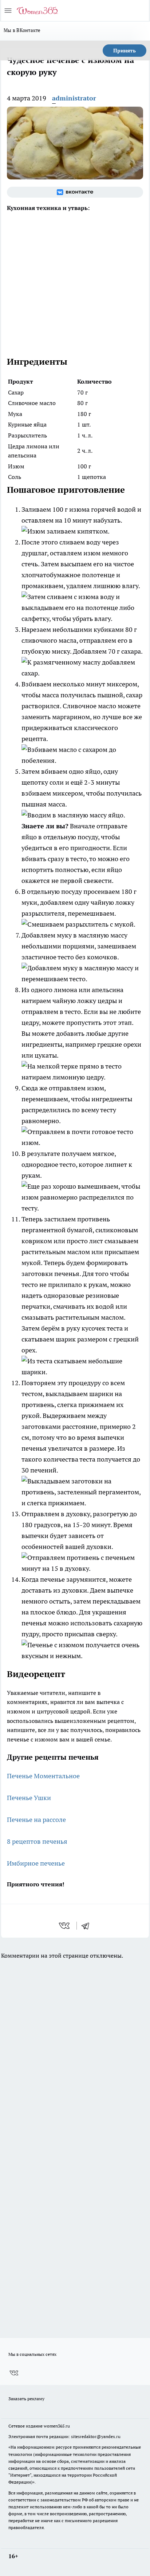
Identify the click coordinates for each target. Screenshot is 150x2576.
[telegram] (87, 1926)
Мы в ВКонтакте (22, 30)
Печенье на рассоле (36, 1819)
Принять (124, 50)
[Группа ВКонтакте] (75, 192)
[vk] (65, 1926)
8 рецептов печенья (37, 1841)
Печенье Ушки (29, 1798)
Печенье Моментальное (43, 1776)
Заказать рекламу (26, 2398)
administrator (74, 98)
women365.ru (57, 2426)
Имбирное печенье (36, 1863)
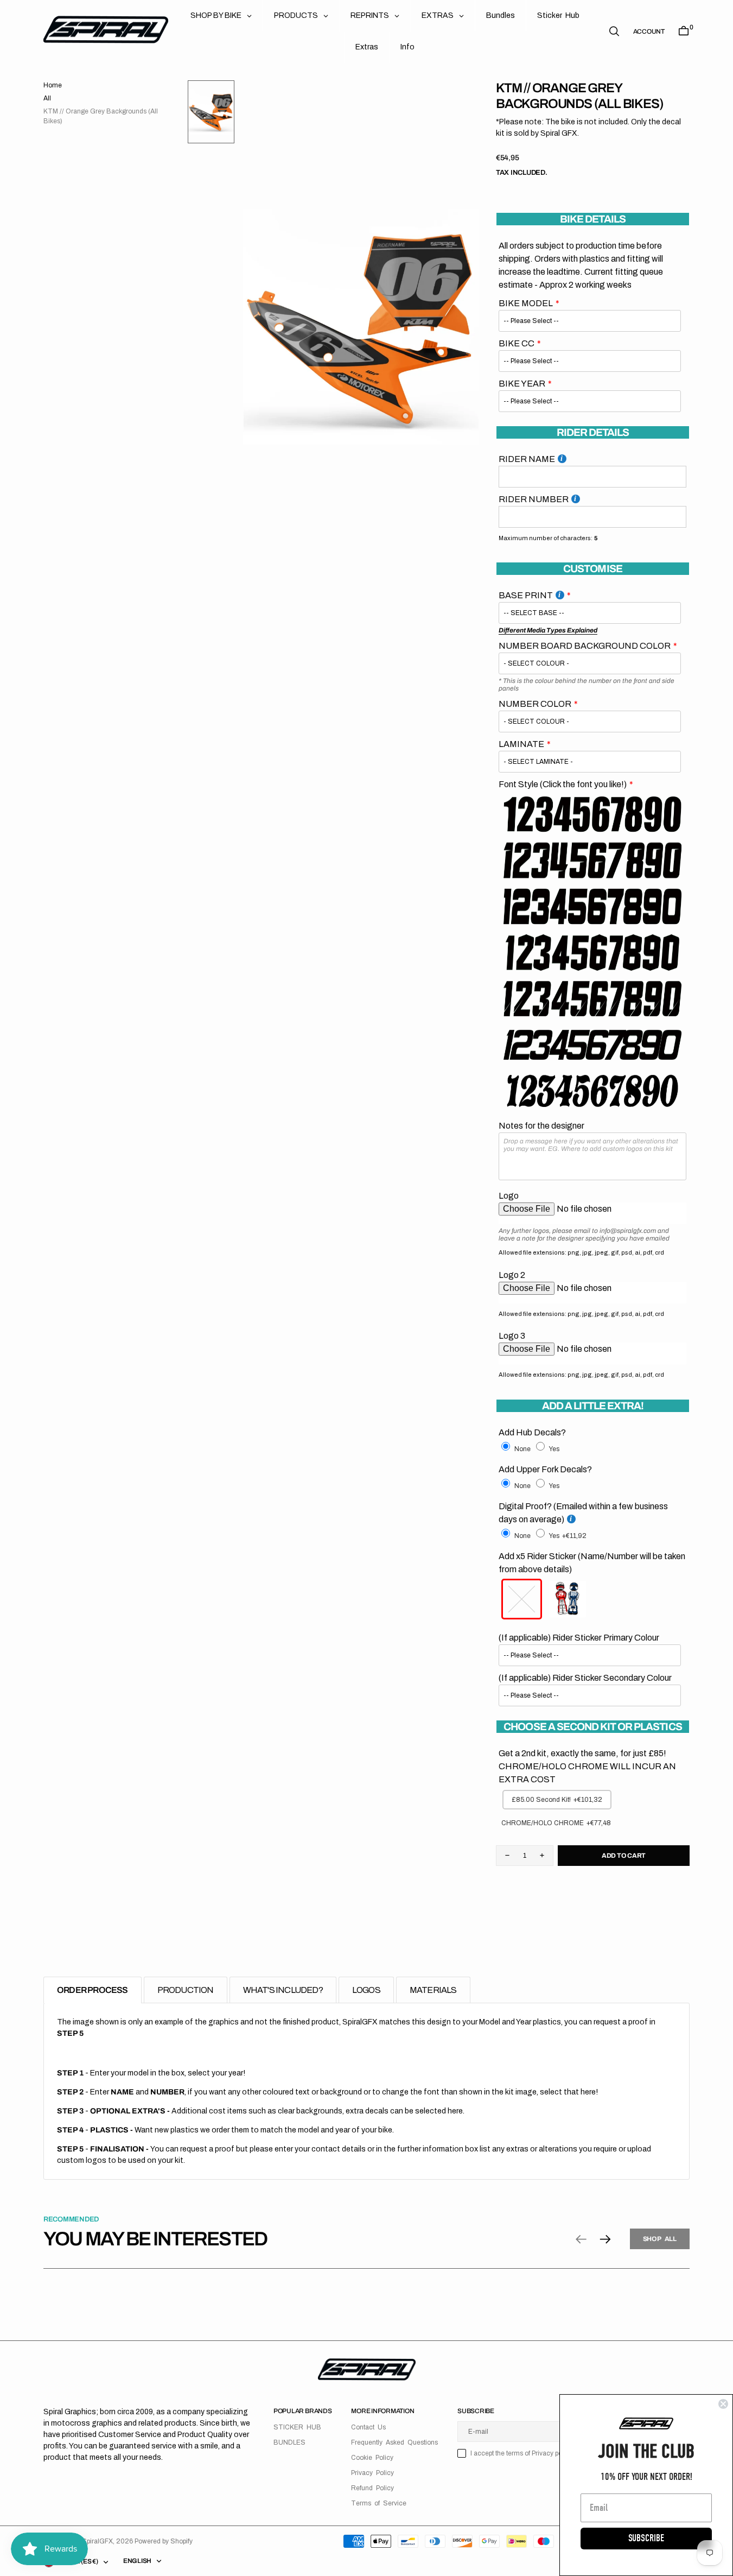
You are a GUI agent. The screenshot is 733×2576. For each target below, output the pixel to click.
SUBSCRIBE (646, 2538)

**********

PROMPT: Where the string "click" occurs in the data, return the whole line.

RESPONSE TO THIS TASK:
Identify the click coordinates for each target. Screenshot is 150x2576.
You are a GUI agent. The screenshot is 733×2576. For each target below, output the pixel to click.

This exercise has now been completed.